Protein of the Month |
April 2007
MORE ON THIS MONTH’S PROTEIN
|
|
OTHER PROTEINS OF INTEREST |
|
Molecule of the Month: Clathrin |
|
|
Clathrin
By Jennifer McDowall
Once a protein is synthesised by ribosomes, and processed by the endoplasmic reticulum and Golgi apparatus, it then needs to be transported to the correct location within or outside the cell. Several proteins are transported from the Golgi apparatus to the trans-Golgi network (TGN), and from there via small carrier vesicles to their final destination. These include membrane proteins that cannot simply diffuse through the cytosol due to their hydrophobic nature, proteins destined for export out of the cell (such as neurotransmitters), and soluble vacuolar or lysosomal proteins, some of which are degradative enzymes that can be potentially harmful to the cell. All these proteins carry signal sequences that target them for transport along the secretory pathway. This traffic can be bidirectional, to ensure that proteins required to form the vesicles are recycled. In addition, proteins can be imported into a cell via the budding of a vesicle off the plasma membrane (endocytosis), which is the major route for extracellular hormone and signalling factor uptake, as well as for the internalisation of receptors and the recycling of pre- and post-synaptic membrane proteins. These various protein transport vesicles have specialised coat proteins, such as clathrin, which are important for cargo selection and for specifying the final destination. The formation of a clathrin coat is fundamental to the mechanism of vesicle budding as well as receptor sorting.
Clathrin,
moving proteins and lipids about
Clathrin-coated vesicles are found in all eukaryotic cells, but they are particularly enriched in the brain, where they play a major role in the formation of neurotransmitter-containing pre-synaptic vesicles required for synaptic nerve transmission. Clathrin-mediated endocytosis also regulates the number of receptors on a cell.

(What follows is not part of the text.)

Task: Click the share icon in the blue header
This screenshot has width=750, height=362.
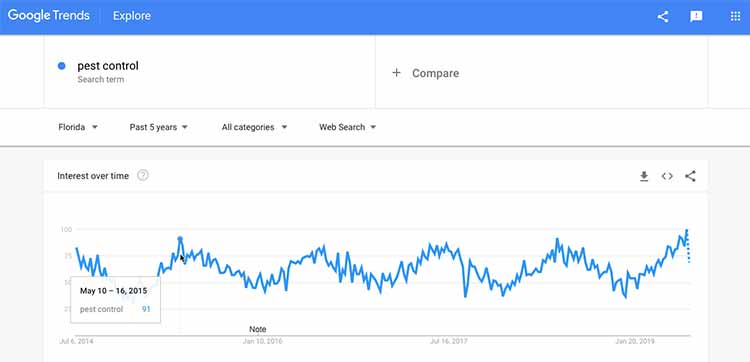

Pathogenic viruses and bacteria can gain entry into their target cell by making use of the host’s clathrin-dependent endocytic machinery, producing molecules on their surface that mimic endogenous ligands to the host’s cell receptors, thereby inducing the host’s intracellular signalling cascades.
Clathrin self-polymerises into a curved lattice around a vesicle as it buds from the TGN, plasma membrane or endosomes, this lattice acting to stabilise the vesicle and facilitate budding. Clathrin is a trimer composed of three heavy chains and three light chains, each monomer projecting outwards like a leg; this three-legged structure is known as a triskelion. Clathrin triskelia polymerise to form a cage-like lattice by twisting individual legs together. Each leg ends in an N-terminal beta-propeller structure (heavy chain) that can bind peptide motifs between its blades, while the C-terminal (heavy chain) forms the central hub of the triskelion. The multiple blades created when the triskelia polymerise are involved in multiple protein interactions, enabling the recruitment of different cargo adaptors and membrane attachment proteins. By concentrating different cargo adaptors on the clathrin lattice, a diverse array of protein and lipid cargo can be transported.